Переписка 1992–2004 (Бибихин, Седакова) - страница 254

В Москве, сказал мне по другому поводу Ав., особенно трудно ожидать соблюдения чистоты жанра.

27.12.1984. Опять с опозданием — 7.20. — в Энциклопедию. Герои, заложники Ольга Евгеньевна Нестерова, Юрий Николаевич Попов. Аверинцев очень много работает, пишет по христианству, иудаизму. Он грустен и очень много работает. Ты так ясно нигде.

Маша Андриевская устала, ей хочется умереть.

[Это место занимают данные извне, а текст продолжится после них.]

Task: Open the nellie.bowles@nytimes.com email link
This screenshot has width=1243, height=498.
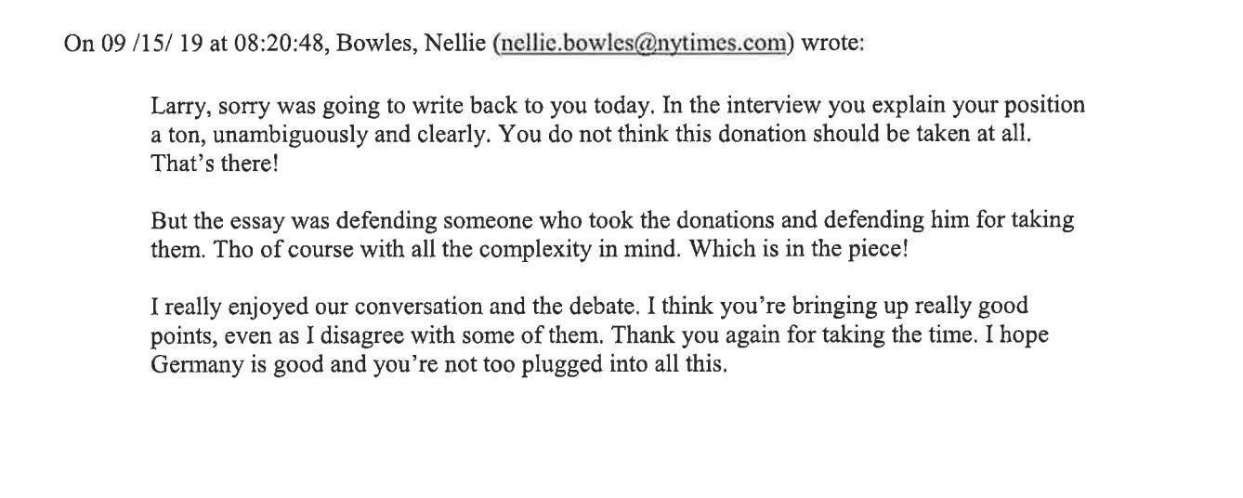Action: 644,45
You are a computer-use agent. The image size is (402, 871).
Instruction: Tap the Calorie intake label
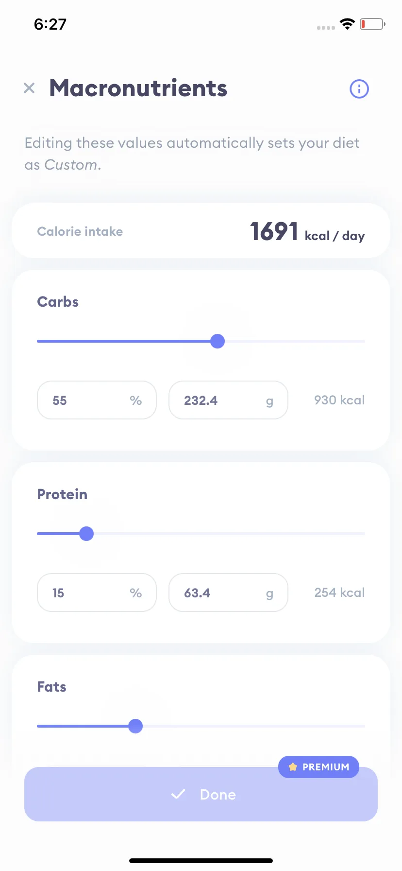point(80,231)

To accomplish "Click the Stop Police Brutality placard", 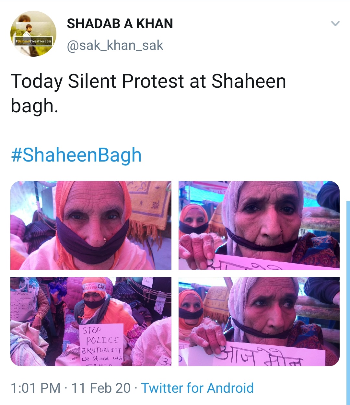I will 101,345.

28.12.1984. Позднее утро, долгий разговор Ренаты с Машей. Она говорит, что только Сережа ее понимает, потому что против второго укола, — понимает, как она устала, так что же, советует умереть? Да. Он готов многим это посоветовать, сам живет по этому правилу (по какому? лучше не жить, чем жить неправильно?) (Или я не прав? и не знаю его? — И лучше, пожалуй, не знать. Знай, что в этом человеке таинственная и влекущая жизнь, заставляющая думать и делать.)

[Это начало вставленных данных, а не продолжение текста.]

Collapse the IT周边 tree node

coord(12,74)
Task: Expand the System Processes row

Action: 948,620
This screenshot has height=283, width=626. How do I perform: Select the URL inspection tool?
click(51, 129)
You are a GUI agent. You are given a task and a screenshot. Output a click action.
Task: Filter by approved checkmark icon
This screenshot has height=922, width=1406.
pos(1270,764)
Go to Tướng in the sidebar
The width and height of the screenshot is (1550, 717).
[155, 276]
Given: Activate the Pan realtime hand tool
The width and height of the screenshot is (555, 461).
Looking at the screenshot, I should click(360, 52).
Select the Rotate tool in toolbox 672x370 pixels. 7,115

8.1.1985. Аверинцев позвонил Ренате с поздравлениями, на ее предложение издать Жильсона, сказал, что его назвали на Западе за его книгу «Поэтика ранневизантийской литературы» русским Жильсоном; по поводу Ренатиной версии о Флоренском — Серапионе Машкине его долго мучила мысль, как это св. Дионисий Ареопагит выдал себя за другого. Попросил — предложил написать рецензию на 1 том «Культуры Византии», где две его статьи, и даже посоветовал уколоть Уколову; и еще на Честертона, где он написал послесловие к переводам Трауберг и еще другой дамы. — Саша Столяров в своем новогоднем апостольском послании пишет, что осенью Аверинцев читал лекции в Риге, «которые на многих хороших людей произвели сильное впечатление».

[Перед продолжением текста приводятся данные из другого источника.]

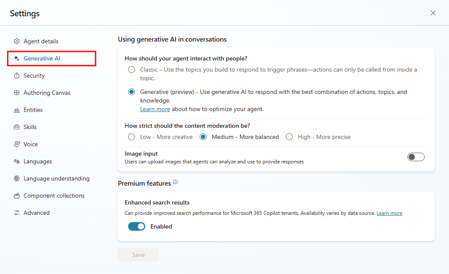Choose Low - More creative moderation
The height and width of the screenshot is (274, 449).
tap(132, 137)
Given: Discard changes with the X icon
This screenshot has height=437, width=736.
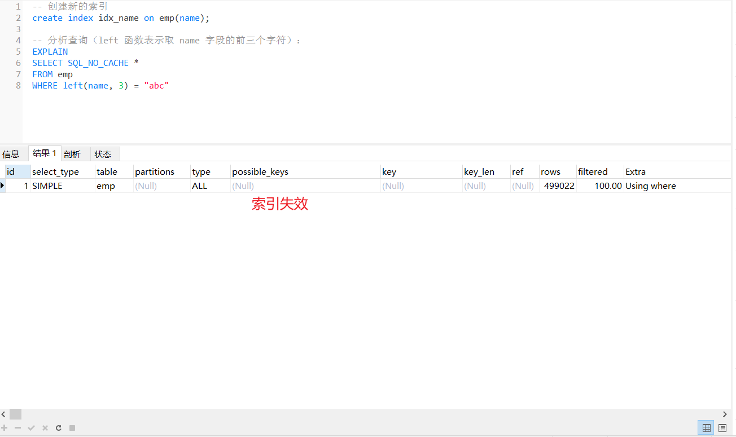Looking at the screenshot, I should coord(45,428).
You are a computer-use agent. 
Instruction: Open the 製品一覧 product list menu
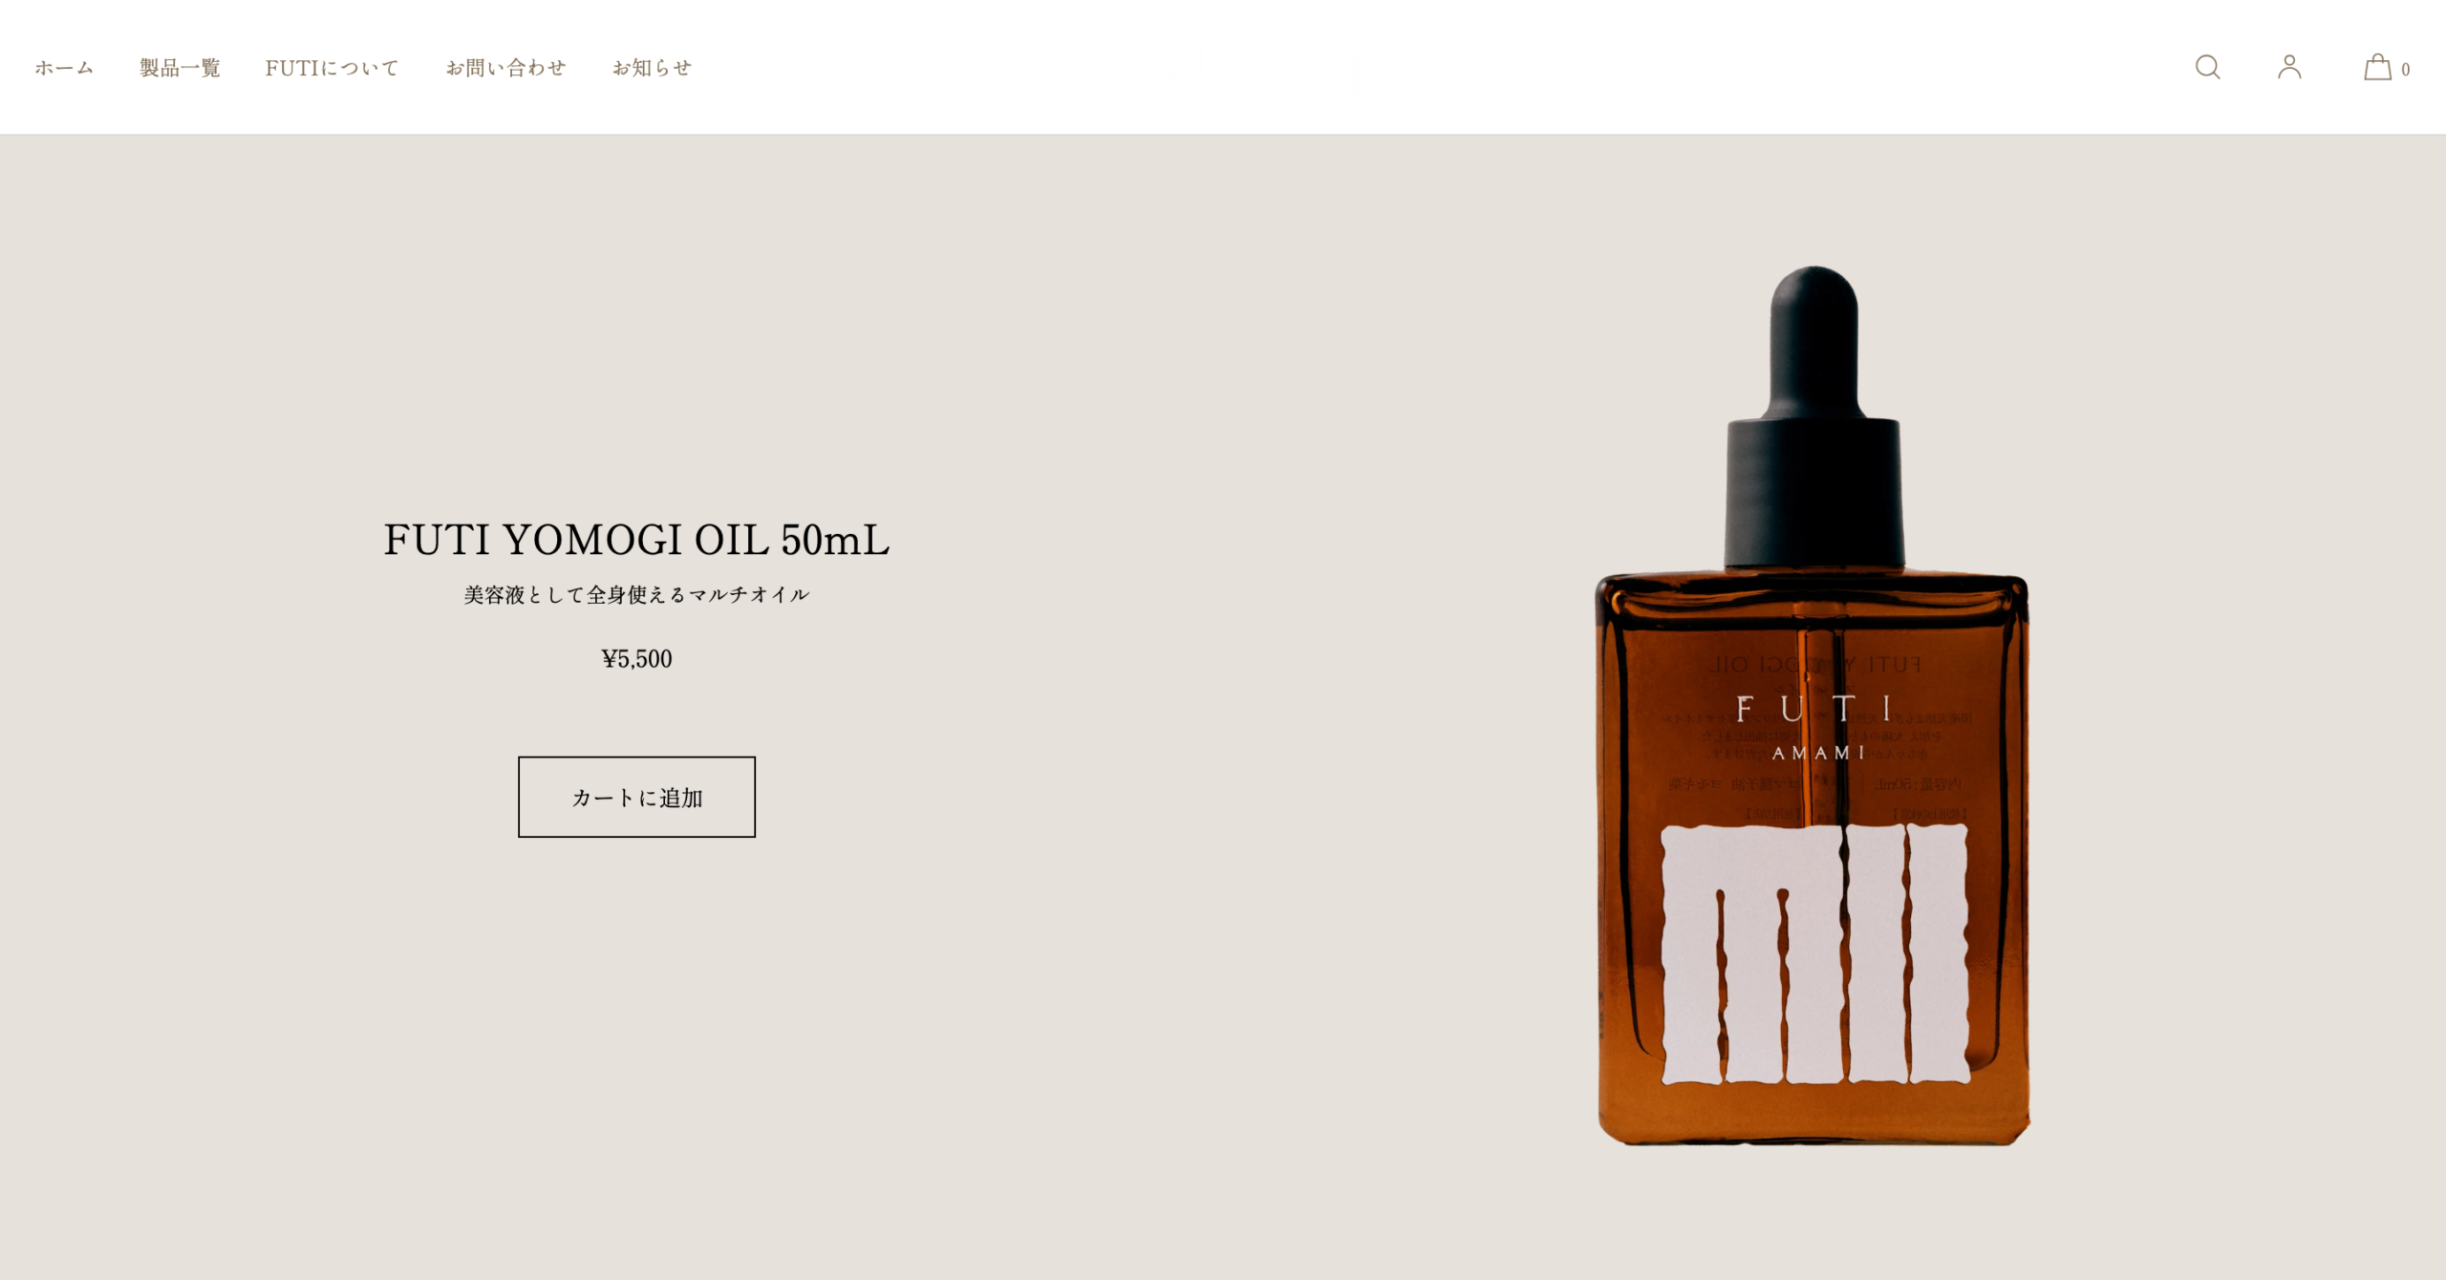tap(180, 68)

12.1.1985. Один человек, инженер, вернувшийся из Парижа с реликвиями Бердяева, был готов их отдать музеям, но с условием, чтобы вещи были выставлены. Он умирал от рака. Поскольку вероятнее было, что вещи «замнут», он после смерти завещал их Аверинцеву.

Простая ручка с пером, кажется, новым>128 и Евангелие без помет, с отчеркиваниями и с образками святых, по- видимому Лидии Иудовны. — Катя играла с Машей и Ваней в конце очень шумно, счастливая Наташа сидела на маленькой скамеечке и рассказывала про школу и Машино желание проболеть, про Ванино «устал»: «устал спать», «как же я устал»; про неспособность запомнить четыре английских слова. «В конце я подумала, что мой ребенок идиот».

Разговор начался сплетней о Лутковском. Аверинцев взял его под защиту: сумасшедшие все, первый я; у нас, в нашей среде настолько «ничего нет», что он входит в нее в пустоту, тогда как в других местах он бы уже давно столкнулся с чем‑то осязаемым. Я не дал ему договорить. Аверинцев сбил путаное, неупорядоченное тем, что читал своё — о Варваре, где последние строфы теперь называются «Стих благоразумного разбойника», о Фоме, о маленькой Терезе (dirupisti vincula mea), набросок о Европе. Он заворожил нас, по крайней мере меня, в чувствах и мыслях установилась благоговейная тишина, можно было как на фоне спокойно говорить о другом. О стихах я сказал, что они о пейзаже самого Аверинцева, ясновидение ужаса, после чего можно разглядеть и третье окно спасения. Смерть, гибель таким прочным бастионом подступают сейчас сюда, что от них не уклонишься, надо думать и жить с ними. Зато и какая прочность стен. Мне никогда не давалась такая ясность, я мгновенно ускользал в чувства, ожидания, хлопоты, заботы. И я был под очарованием весь путь по вьюжной Москве до севера и обратно, и сейчас. — Как Аверинцев вышел к нам, словно во сне и шатаясь, кажется, не поздоровался и пригласил к себе. Так во сне. Так Августин мог оставить тело в прозрачном сне и высвободиться душой. Счастливая завороженность.